Source: CSCI registration and inspection database.

5 Jun 2006 : Column 22W

Hospital Alerts

Miss Kirkbride: To ask the Secretary of State for Health if she will define (a) red, (b) black and (c) all other hospital alerts. [68042]

Ms Rosie Winterton: The Department is aware that some national health service trusts and ambulance trusts operate local bed capacity management systems which incorporate coloured alerts. However, these are local arrangements and there is no national definition of particular colour alerts.

Hospital Cleanliness

Ann Keen: To ask the Secretary of State for Health what progress is being made in improving hospital cleanliness. [73565]

Andy Burnham: Hospital cleanliness is measured annually as part of the patient environment action team (PEAT) assessment. The first inspections in 2000 found around one-third of trusts to have poor or unacceptable standards. Since then there has been a steady improvement and in 2004-05, fewer than 5 per cent. were classified as poor or unacceptable. The latest PEAT inspections have recently been completed, and the results will be published in due course.

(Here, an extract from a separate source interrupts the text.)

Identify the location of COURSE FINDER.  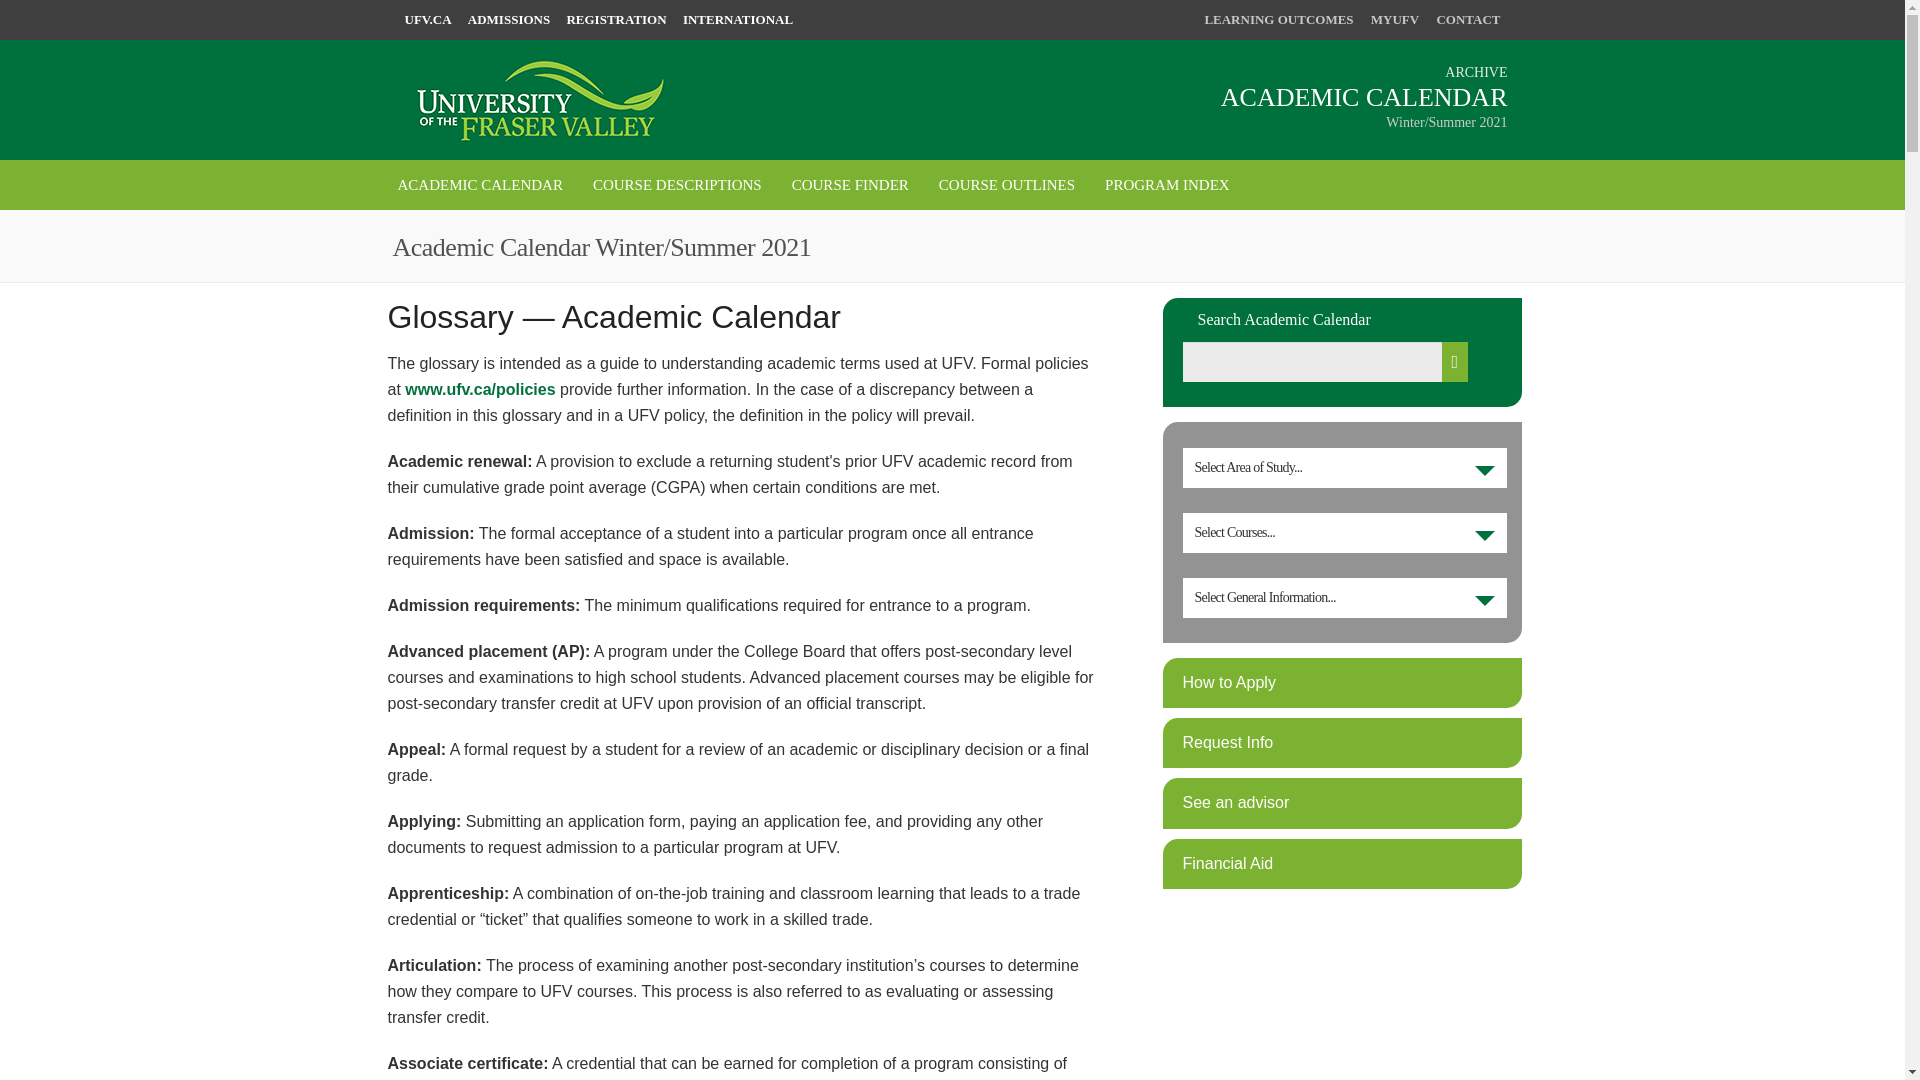
(850, 184).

The Department has a comprehensive and multi-faceted programme of work on cleaner hospitals covering a wide range of issues, including:

Hospital Transportation

Mr. Stewart Jackson: To ask the Secretary of State for Health, pursuant to her answer of 13 March 2006, Official Report, column 2029W, if she will collect data in respect of the frequency of transportation between hospitals of infants requiring treatment in special care baby units; and if she will make a statement. [73209]

Mr. Ivan Lewis: No. In line with the principles of shifting the balance of power to local national health service organisations, we wish to minimise the burden of all central information requirements on the health service.

It is for local neonatal networks and hospital trusts to determine the appropriate number of special care baby cots to ensure there is provision for babies requiring such care. Strategic health authority areas will increase or decrease cots to reflect demand.